次期国王は初恋妻に溺れ死ぬなら本望である
6、遠い記憶と明かされた過去
ーー適当に養子に出せばいいものを。王宮で暮らさせるなんてね。
ーー嫌ね。あの生意気な目つき。やっぱり母親の血が卑しいから。フレッド殿下とは大違いだわ。
ーーせめてもう一人くらい王子がいれば、あの子は厄介払いできたんだがなぁ。

会えばヘラヘラと愛想笑いを浮かべる周囲の大人たちが、影では自分をなんと言っているか。物心がつく頃にはもうわかっていたように思う。
顔も温もりすらも記憶にない母親と自分とは決して目を合わさない父親。母親違いの兄は優しかったが、憐れまれているようで悔しくて、素直になれなかった。
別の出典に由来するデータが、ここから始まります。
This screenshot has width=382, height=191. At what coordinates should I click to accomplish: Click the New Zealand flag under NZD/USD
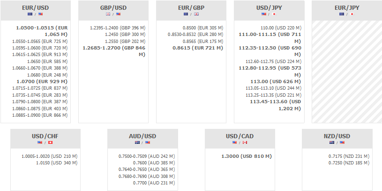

なにもかも、自分の命すら疎ましく思っていた。なかでも一番うっとうしかったのが、王家に負けず劣らずの権力と財力を持つロベルト公爵家の一人娘だ。華やかで愛らしい容姿、聡明で明るく誰からも好かれる性格。王太子である兄の花嫁は彼女以外にはいないだろうと言われていた。

「ねぇ、ディル。変装して市場に遊びに行ってみない?」
「行かない」

「見て、見て。新しいドレスを作るんだけど、どっちの生地がいいかしら?」
「どうでもいい」

そんなやりとりを何度繰り返しただろうか。プリシラがなぜ自分に構うのか、ディルにはさっぱり理解できなかった。心優しいお嬢様が慈善事業でもしてみたくなったのだろうか。それとも、父であるロベルト公爵のさしがねか。

「もう、うんざりだ。俺はお前みたいな偽善者が一番嫌いなんだよっ」
屈託のない太陽のような笑顔はディルには眩しすぎた。無性にイラついて、冷たい声でそう吐き捨てた。怒るだろか、泣くだろうか。どちらにしても、これで彼女が自分に構うこともなくなるだろう。
唯一嫌いじゃなかった、穏やかな光をたたえた瞳。淡く優しいグリーンがとても美しいと、それだけは素直に思っていた。それも見納めかなと思いながら、ディルはプリシラの顔を見た。
意外なことに、彼女は笑っていた。宝物でも見つけたかのような、心底嬉しそうな顔で。